Tooru Honda has always been fascinated by the story of the Chinese Zodiac that her beloved mother told her as a child. However, a sudden family tragedy changes her life, and subsequent circumstances leave her all alone. Tooru is now forced to live in a tent, but little does she know that her temporary home resides on the private property of the esteemed Souma family. Stumbling upon their home one day, she encounters Shigure, an older Souma cousin, and Yuki, the “prince” of her school. Tooru explains that she lives nearby, but the Soumas eventually discover her well-kept secret of being homeless when they see her walking back to her tent one night.

Things start to look up for Tooru as they kindly offer to take her in after hearing about her situation. But soon after, she is caught up in a fight between Yuki and his hot-tempered cousin, Kyou. While trying to stop them, she learns that the Souma family has a well-kept secret of their own: whenever they are hugged by a member of the opposite sex, they transform into the animals of the Chinese Zodiac.

With this new revelation, Tooru will find that living with the Soumas is an unexpected adventure filled with laughter and romance.

Availability

NOTE - This nomination is for the Collector’s Edition, so ebook readers will need the first two volumes!

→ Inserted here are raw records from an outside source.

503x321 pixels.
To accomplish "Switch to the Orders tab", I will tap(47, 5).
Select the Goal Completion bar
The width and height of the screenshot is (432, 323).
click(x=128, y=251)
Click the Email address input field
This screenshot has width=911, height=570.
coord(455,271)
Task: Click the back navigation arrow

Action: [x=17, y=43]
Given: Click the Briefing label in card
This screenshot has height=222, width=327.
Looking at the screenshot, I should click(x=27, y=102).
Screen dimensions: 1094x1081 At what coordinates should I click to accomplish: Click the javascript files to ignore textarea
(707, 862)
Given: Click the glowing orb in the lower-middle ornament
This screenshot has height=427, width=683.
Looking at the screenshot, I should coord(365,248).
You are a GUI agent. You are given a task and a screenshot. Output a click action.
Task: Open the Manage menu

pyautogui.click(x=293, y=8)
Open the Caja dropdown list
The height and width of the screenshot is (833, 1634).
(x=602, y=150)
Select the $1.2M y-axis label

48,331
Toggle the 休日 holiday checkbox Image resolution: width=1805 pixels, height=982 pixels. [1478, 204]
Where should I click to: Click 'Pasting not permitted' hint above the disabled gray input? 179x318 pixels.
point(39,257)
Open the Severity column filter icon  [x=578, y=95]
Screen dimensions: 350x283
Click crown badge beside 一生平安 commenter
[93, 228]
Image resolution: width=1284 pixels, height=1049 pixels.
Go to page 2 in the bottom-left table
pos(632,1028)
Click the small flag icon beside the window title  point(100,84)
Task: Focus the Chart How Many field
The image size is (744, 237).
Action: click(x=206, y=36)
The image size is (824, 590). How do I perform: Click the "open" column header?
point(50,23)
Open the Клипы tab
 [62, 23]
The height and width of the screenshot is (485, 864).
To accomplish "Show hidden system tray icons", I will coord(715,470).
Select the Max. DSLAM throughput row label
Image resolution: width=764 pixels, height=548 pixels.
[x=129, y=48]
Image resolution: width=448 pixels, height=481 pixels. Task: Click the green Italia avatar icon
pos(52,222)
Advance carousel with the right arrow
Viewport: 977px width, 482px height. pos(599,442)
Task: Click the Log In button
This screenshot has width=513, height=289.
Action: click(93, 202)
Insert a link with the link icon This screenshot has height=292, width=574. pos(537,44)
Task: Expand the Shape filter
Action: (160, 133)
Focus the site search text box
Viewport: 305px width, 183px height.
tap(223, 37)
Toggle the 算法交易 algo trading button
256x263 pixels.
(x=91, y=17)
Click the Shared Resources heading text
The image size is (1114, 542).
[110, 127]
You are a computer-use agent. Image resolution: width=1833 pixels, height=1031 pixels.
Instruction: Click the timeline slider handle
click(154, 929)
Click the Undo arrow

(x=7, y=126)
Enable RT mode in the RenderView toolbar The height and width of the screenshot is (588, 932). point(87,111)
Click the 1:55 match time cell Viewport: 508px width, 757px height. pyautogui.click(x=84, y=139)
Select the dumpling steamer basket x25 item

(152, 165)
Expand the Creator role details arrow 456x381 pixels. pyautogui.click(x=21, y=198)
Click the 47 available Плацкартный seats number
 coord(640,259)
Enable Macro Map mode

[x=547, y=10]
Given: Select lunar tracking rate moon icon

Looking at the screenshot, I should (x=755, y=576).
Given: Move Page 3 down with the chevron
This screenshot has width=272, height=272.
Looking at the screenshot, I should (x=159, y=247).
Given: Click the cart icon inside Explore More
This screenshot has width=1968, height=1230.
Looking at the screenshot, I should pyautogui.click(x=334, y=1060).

Book: https://www.amazon.co.jp/dp/4592218116/

eBook:
Volume 1: https://ebookjapan.yahoo.co.jp/books/126335/A000065286/
Volume 2: https://ebookjapan.yahoo.co.jp/books/126335/A000065287/

Personal Opinion

This is a nostalgic favorite that I’ve read in English. It has a nice mix of comedy and serious elements. While I have a soft spot in my heart for the romance, the story is ultimately driven by the Souma family’s “ability”, which deeply affects their relationships with each other and the outside world. I think you quickly come to realize that the laughter is simply a mask for more serious struggles. It’s definitely a shoujo classic.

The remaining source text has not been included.